Disgaea: Complete Series
“Whoops, I kinda went over budget” – Enta
Whilst video games have a low batting average when it comes to being adapted into other media (what with Sonic SatAM, Gungrave and the manga adaptation of Breath of Fire IV being but a minute drop in a sea containing the likes of Sonic Underground, The Super Mario Brothers Movie, and the collective works of Dr. Uwe Boll) it’s not by any means a brush with which to tar any endeavour of the sort.
Oriental Light and Magic (Pokemon), however, have decided to bask in the tar and, for good measure, jump into some feathers. Thus willing this mess of an adaptation into existence.
If you do not know what Disgaea is about then you should just skip to the end of this review because this should not, under any circumstance, be your introduction to the Disgaea franchise as watching this series as a fan is a disservice and having your first impression of the franchise be this anime is an outright tragedy. Five minutes searching Ebay will allow the purchase of any one of the three Disgaea games for about the same price as this set and It’s almost certain that it will be far more entertaining with a better bang for your buck ratio to boot.
The trailer for Netherworld War Chronicle: Disgaea (The full official title of the series, not that anyone uses it) that came packaged with Disgaea 2 was, quite simply, a trailer for an anime based on the first game with all the fights and bizarre, often self-referential humour that makes Disgaea one of the best Strategy RPGs around. The final product couldn’t have been more different, short of the series being a live-action movie starring Raul Julia and Denis Hopper. May they rest in peace, or, better yet, have awesome Bowser vs. M. Bison battles in Video Game Valhalla.
The characters are rarely on model and often look as if they haven’t gone through more than one check-through, moments in the game that would have been awesome in the hands of a competent studio are diluted to suit the budget and the overuse of CGI as a cop out from having to animate anything more technical than basic character moment will boot you out of the moment so fast you will think you’re watching Sonic X.
To make matters worse, OLM couldn’t trust the viewers to hold out for main characters for more than one episode and threw in characters from halfway through the game, tossed the entire story on its side and proclaimed that they had no intention whatsoever to even try to be the story of the game outside of the vaguest outline. Characters are often introduced and left for dead within the same episode, the generic class units are reduced to bit part cameos and often only consist of showing up for five seconds only to get blown away by Laharl’s poundland CGI fireball.

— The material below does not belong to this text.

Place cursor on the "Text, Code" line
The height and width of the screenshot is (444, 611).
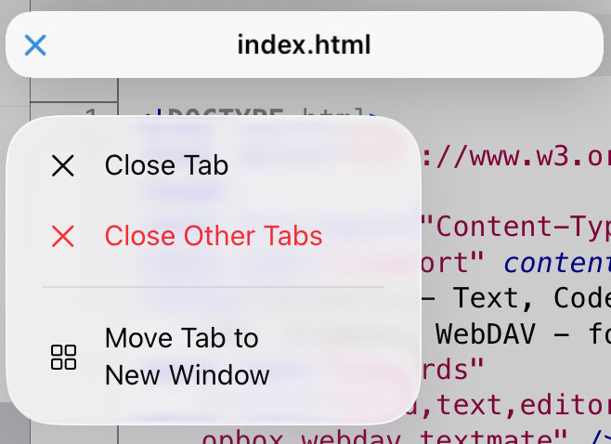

The fact that the anime is only thirteen episodes long means that the story has to be truncated even further, leaving plot lines hanging at best and answered very awkwardly at worst. The ending to the series in particular managed to take everything that was great about of the game’s ending and somehow turn it into a confusing mess that ultimately fails to end anyone’s storyline effectively. This sort of nonsense is usually the realm of Gonzo but somehow OLM got screwing over the audience out of a show’s airtime down to an art. Berserk was a case of them running out of manga to adapt; they don’t have the luxury of such an excuse here.
The only thing that’s anything close to being of any worth is the English voice acting and that’s only because Barbra Goodson, Sandy Fox and Michelle Ruff (Laharl, Flonne and Etna) pick up where they left off from the game’s voice work and go for another round that, whilst it’s nice to hear them again in those roles, can’t do much to mitigate the damage that has been already done. The Japanese voice work didn’t even register; it wound up being mixed into the big muddy puddle that is the rest of this anime.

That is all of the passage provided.